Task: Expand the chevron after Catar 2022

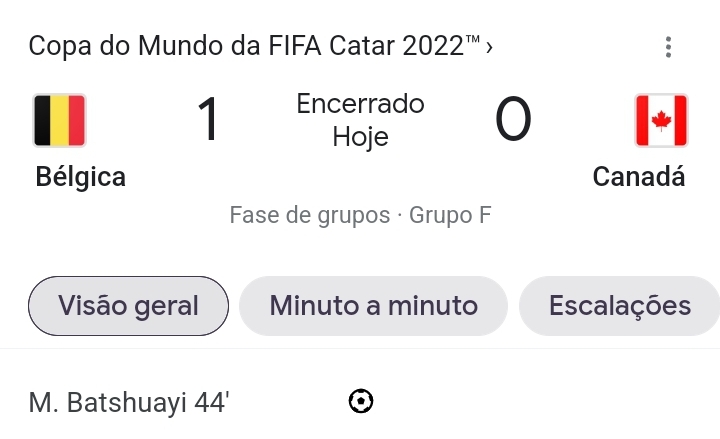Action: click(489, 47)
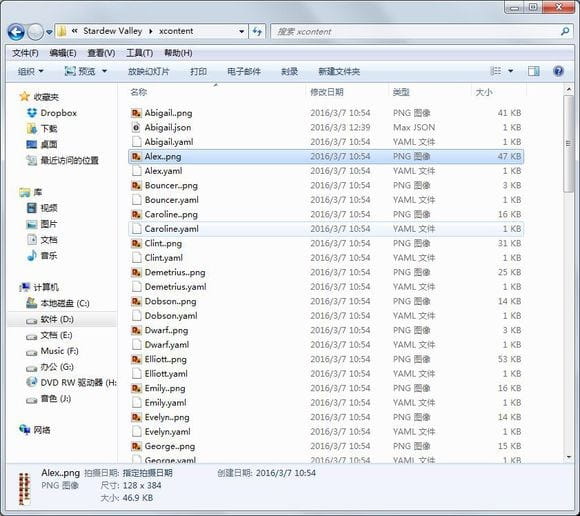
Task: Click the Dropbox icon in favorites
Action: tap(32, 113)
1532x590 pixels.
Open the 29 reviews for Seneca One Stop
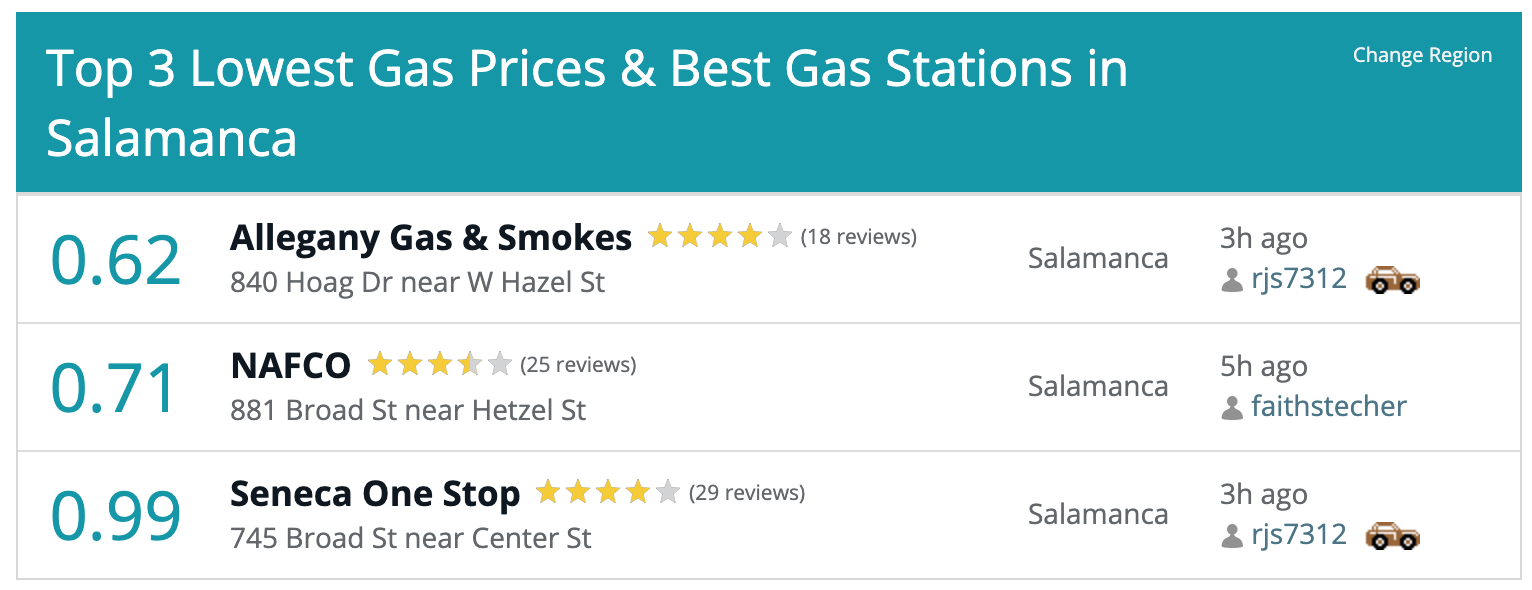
- - - - -
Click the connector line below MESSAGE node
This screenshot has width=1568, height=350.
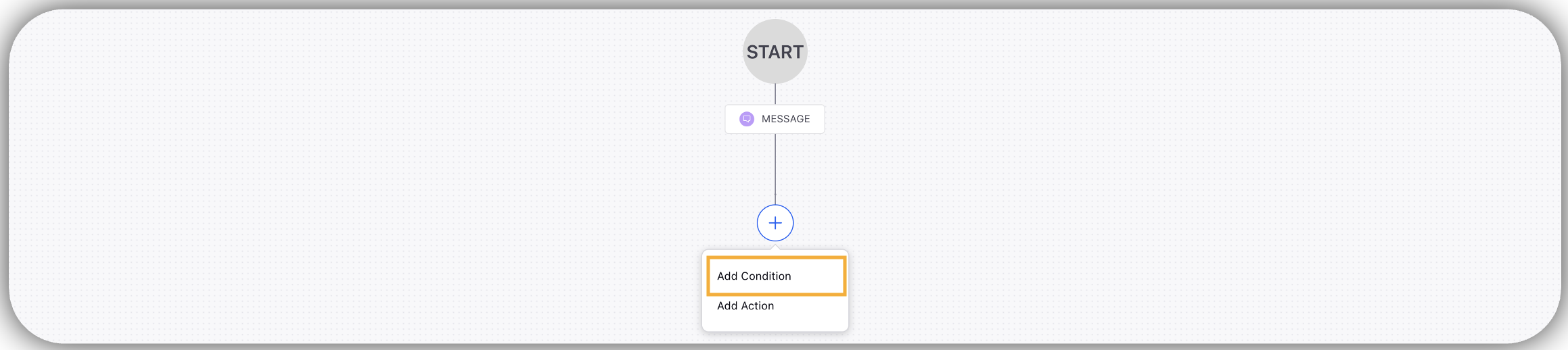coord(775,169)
- - - - -
Among the entries above, locate the line with "Task: Expand the chevron after Catar 2022" and the line with "Open the 29 reviews for Seneca One Stop". Give those two lines and all lines between them again, exactly, leaving out the pictures.

Task: Expand the chevron after Catar 2022

Action: click(489, 47)
Task: Click the Dropbox icon in favorites
Action: tap(32, 113)
1532x590 pixels.
Open the 29 reviews for Seneca One Stop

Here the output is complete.